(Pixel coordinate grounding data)
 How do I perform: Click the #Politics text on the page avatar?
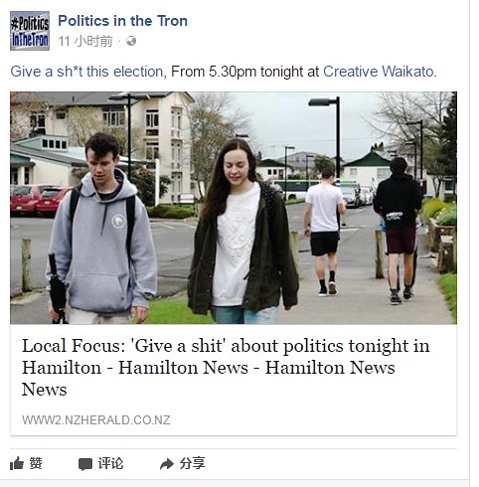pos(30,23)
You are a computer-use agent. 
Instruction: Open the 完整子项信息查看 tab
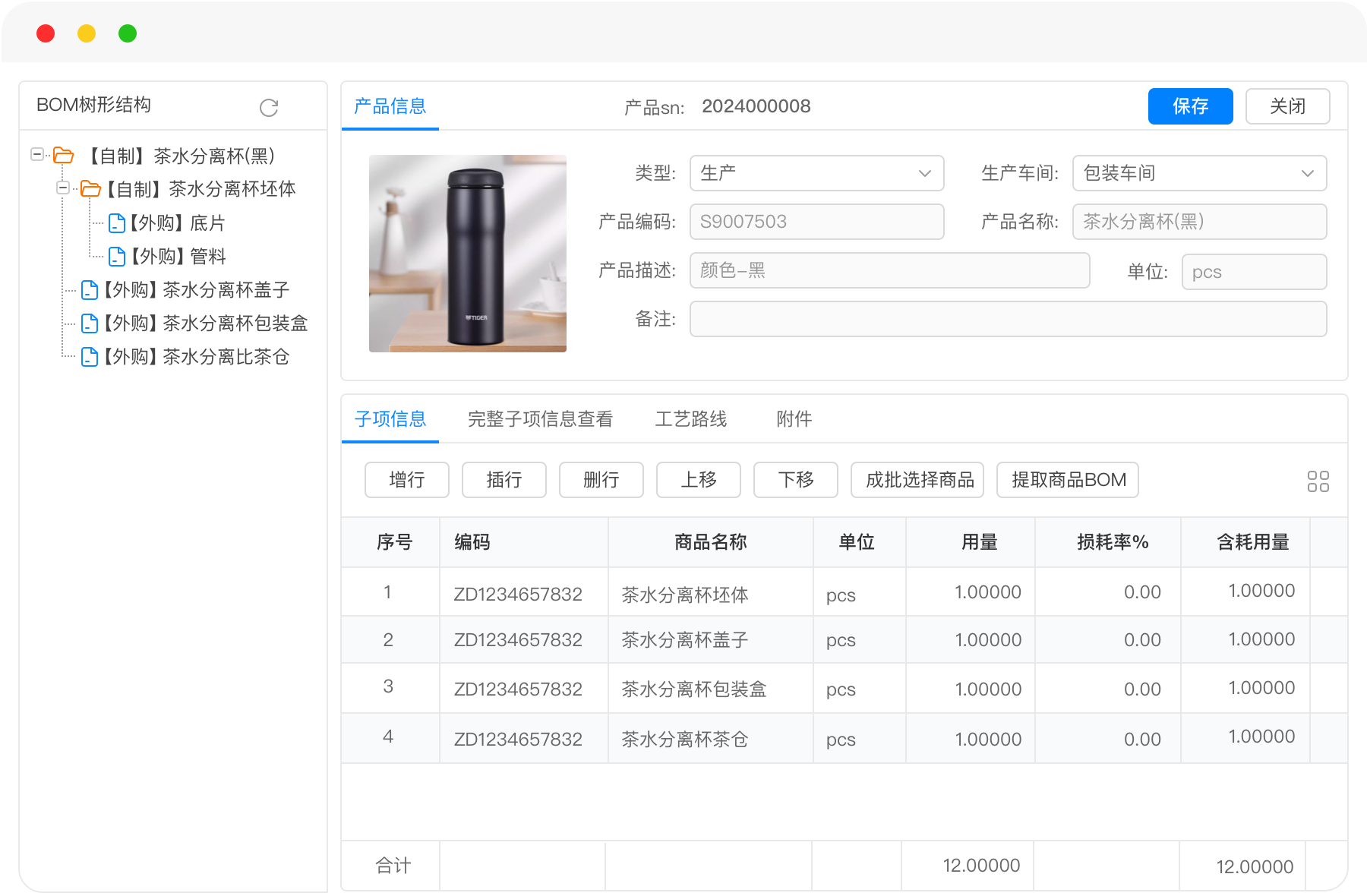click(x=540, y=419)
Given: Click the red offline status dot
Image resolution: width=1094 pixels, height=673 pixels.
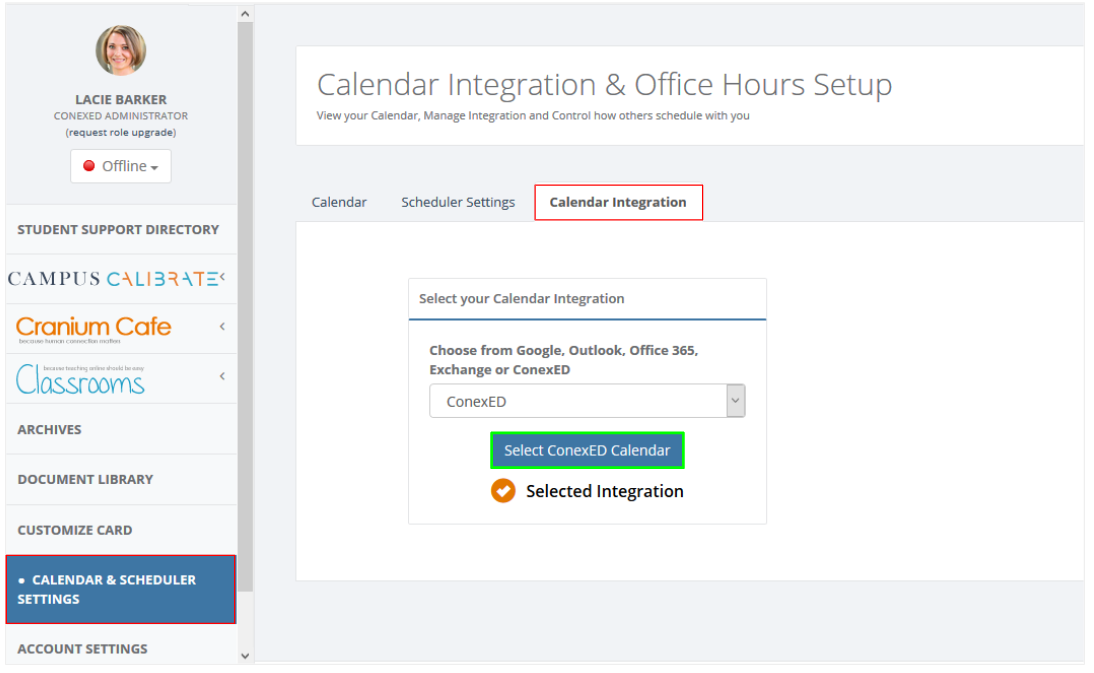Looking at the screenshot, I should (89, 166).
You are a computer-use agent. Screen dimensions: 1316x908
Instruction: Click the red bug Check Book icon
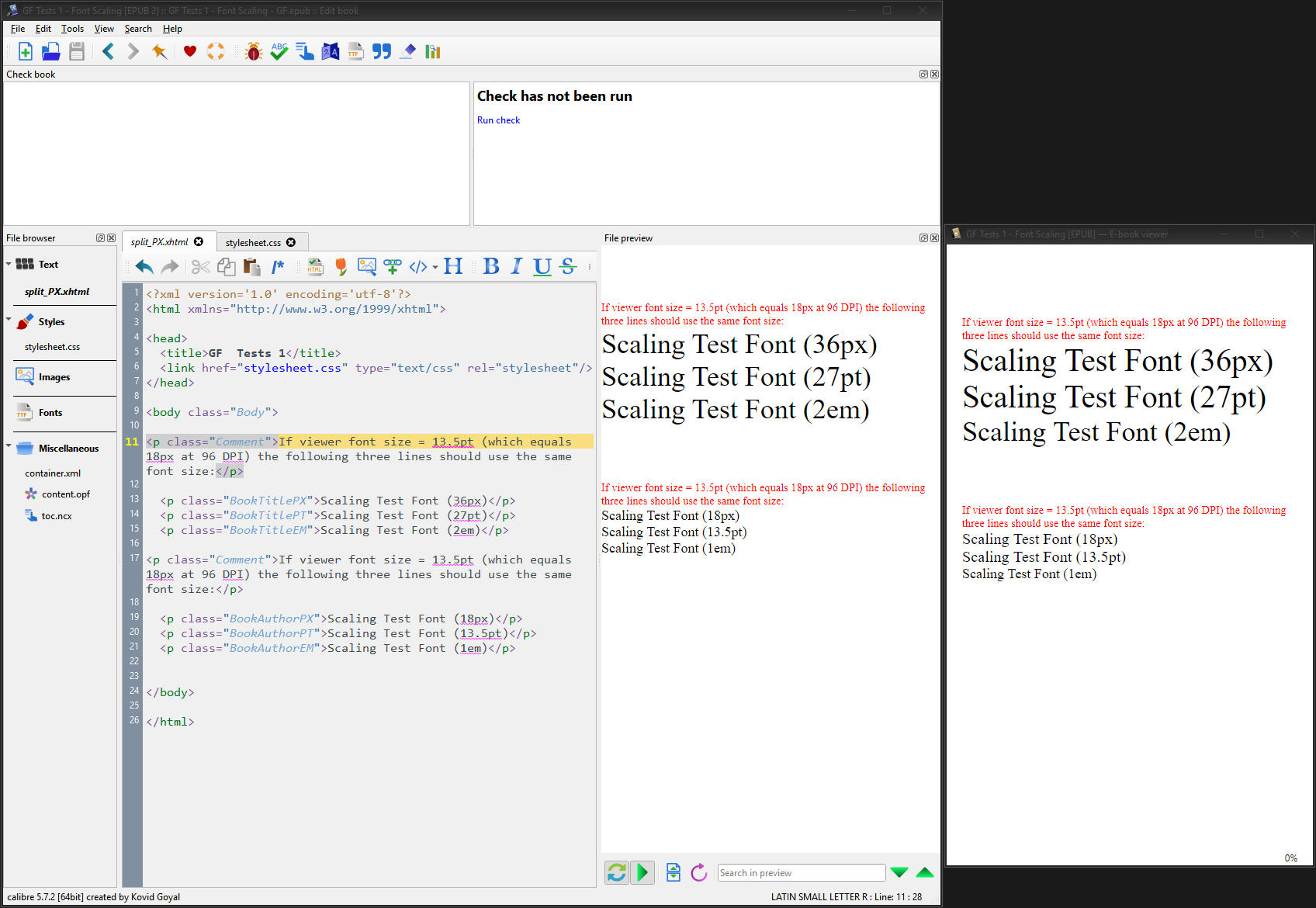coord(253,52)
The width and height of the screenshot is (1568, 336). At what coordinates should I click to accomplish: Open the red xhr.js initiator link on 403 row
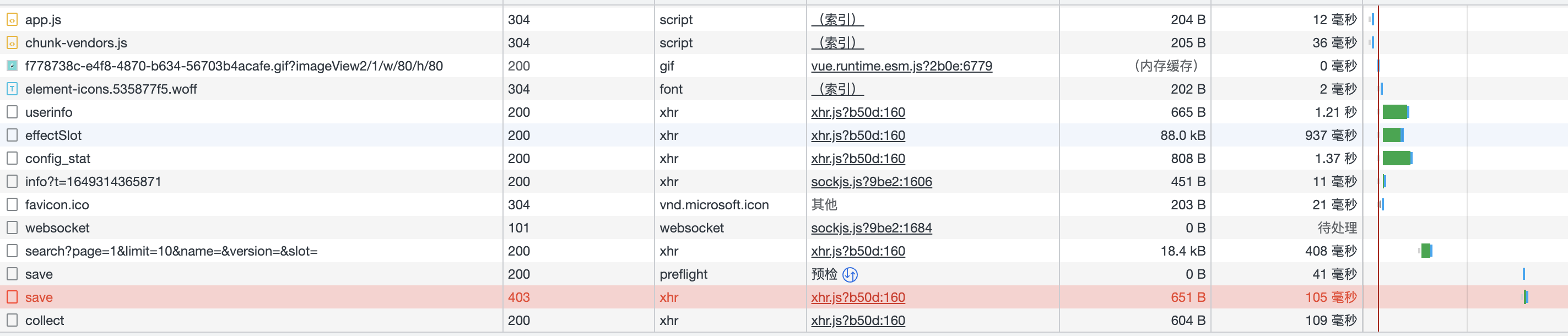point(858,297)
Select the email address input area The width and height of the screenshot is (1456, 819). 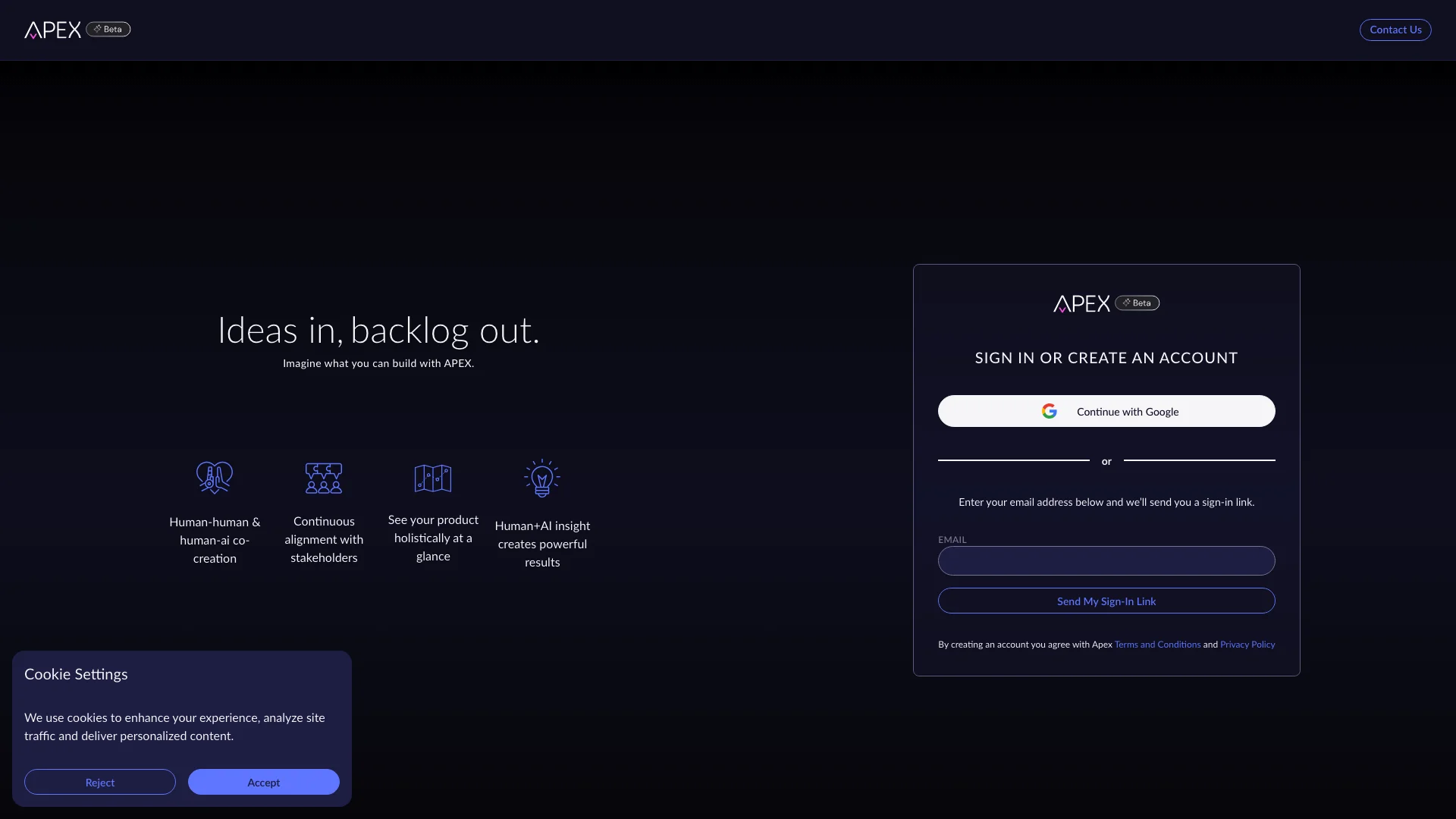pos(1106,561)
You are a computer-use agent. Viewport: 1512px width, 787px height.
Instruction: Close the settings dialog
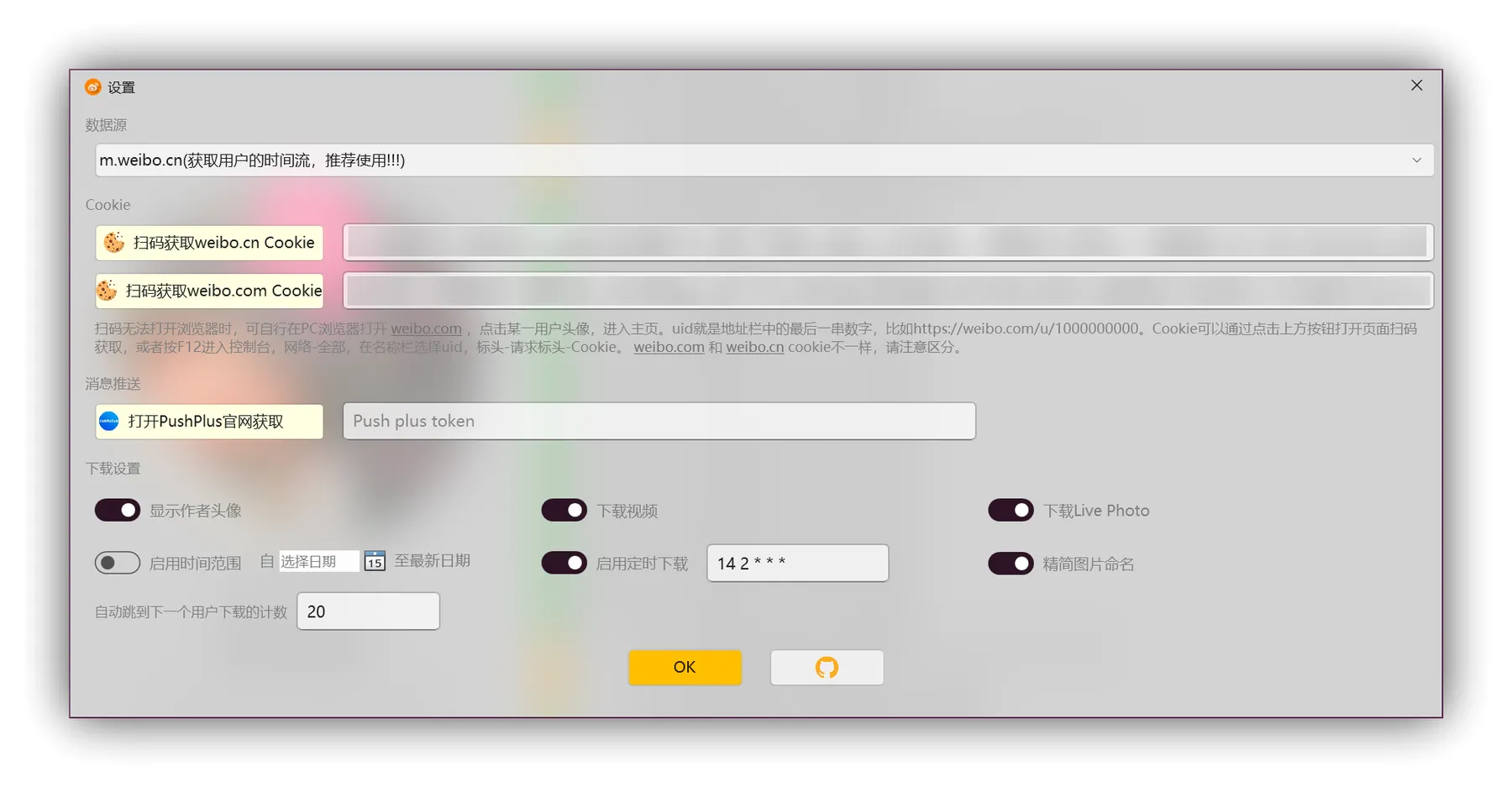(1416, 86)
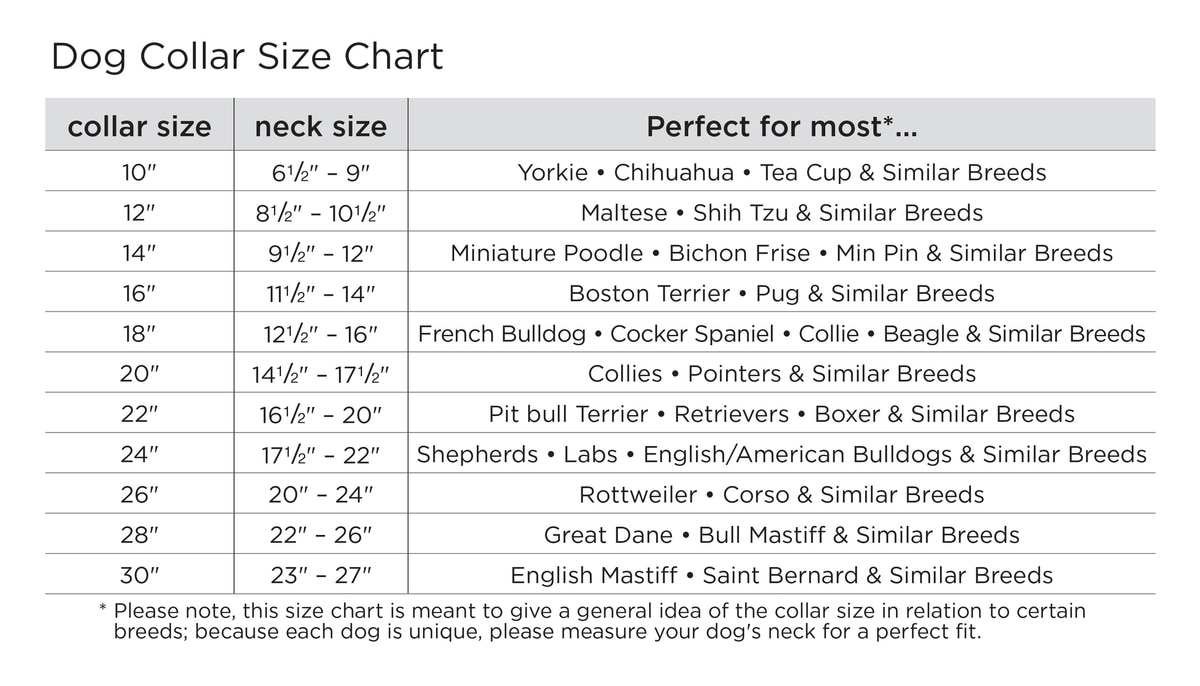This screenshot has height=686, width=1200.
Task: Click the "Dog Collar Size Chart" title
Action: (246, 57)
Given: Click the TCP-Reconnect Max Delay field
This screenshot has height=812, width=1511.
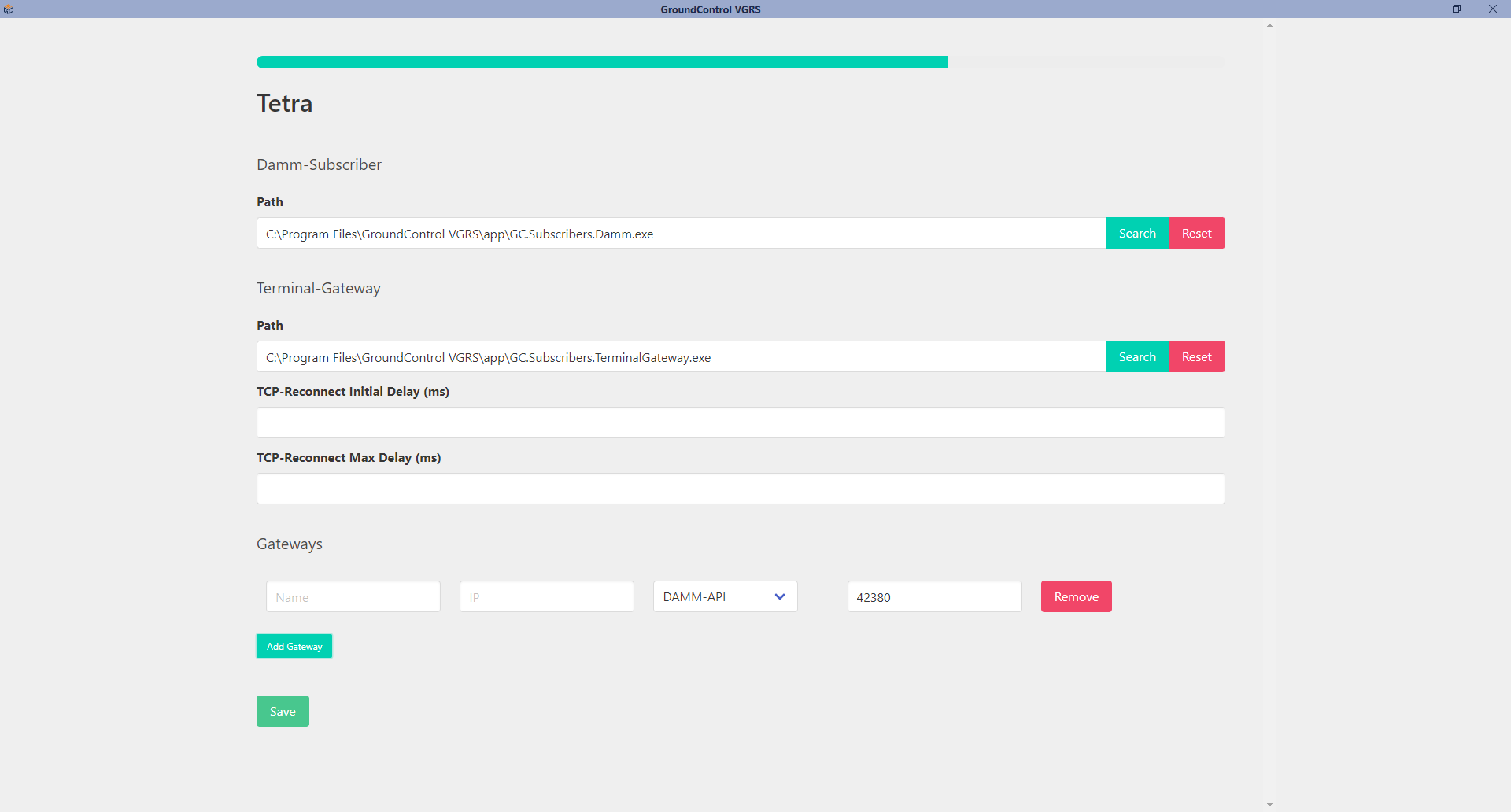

WORK REQUEST -> Please set down only the lines from the first line of the records above through the line that has "Given: Click the red offline status dot", exactly, and not the pictures.

SOLUTION ->
 How do I perform: Click the #Politics text on the page avatar?
pos(30,23)
You are a computer-use agent. 
Instruction: Open the 完整子项信息查看 tab
click(x=540, y=419)
Given: Click the red offline status dot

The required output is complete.